Amnesty International (AI) today defended the right "to justice and reparation" of the families of victims of "crimes against humanity of murder, enforced disappearance and torture" at the behest of the late Iranian President Ebrahim Raisi and the Tehran regime.

Iran. Raisi ‘should have been investigated for crimes against humanity’
Notícias ao Minuto

18:06 - 22/05/24 por Lusa

Mundo Amnistia Internacional

The organization says in a statement that the cause is "the set of crimes under international law and the human rights violations" committed since the 1980s and during the mandate" of Raisi, who died in the helicopter disaster on Sunday.

"While he was alive, Ebrahim Raisi should have been criminally investigated for the crimes against humanity of murder, enforced disappearance and torture. His death should not deprive victims and their families of their right to truth, nor should it let all the other accomplices in his crimes off the hook," said Diana Eltahawy, Amnesty International’s Deputy Regional Director for the Middle East and North Africa.

"For decades, perpetrators with criminal responsibility have enjoyed systematic impunity, which continues to prevail in Iran. The international community must act now to establish avenues for accountability for victims of crimes under international law and other serious human rights violations committed by Ebrahim Raisi and other Iranian officials," Eltahawy warned.

- - -

Aim of the exercise.
Reproduce the passage of the news excerpt on Raisi starting with "Mundo Amnistia Internacional" and going on through "disaster on Sunday.", changing "helicopter disaster" to "helicopter crash". The listing has no connection to the news excerpt on Raisi.

Data lines.
- - -

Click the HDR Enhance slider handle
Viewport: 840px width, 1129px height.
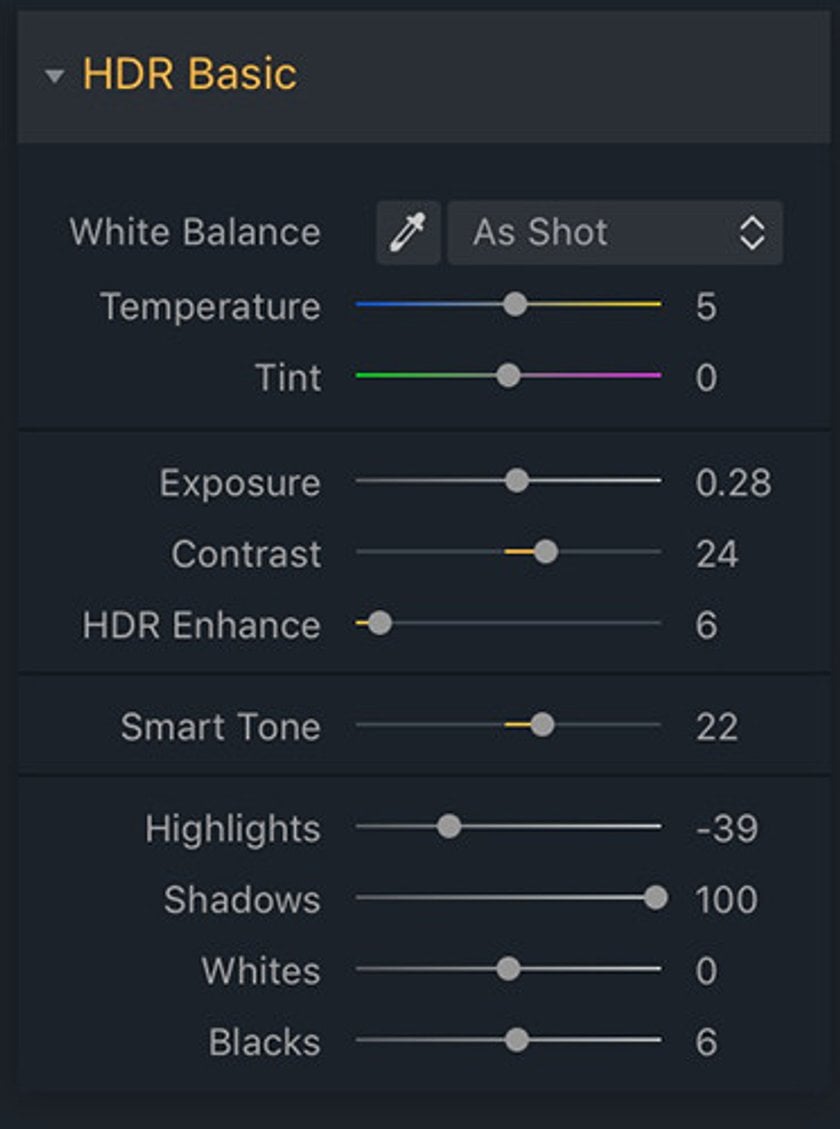tap(379, 623)
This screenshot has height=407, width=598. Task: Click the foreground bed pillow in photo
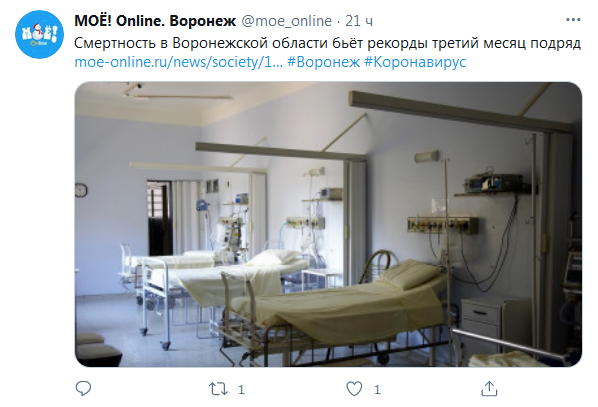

- - -

Complete output.
Mundo Amnistia Internacional

The organization says in a statement that the cause is "the set of crimes under international law and the human rights violations" committed since the 1980s and during the mandate" of Raisi, who died in the helicopter crash on Sunday.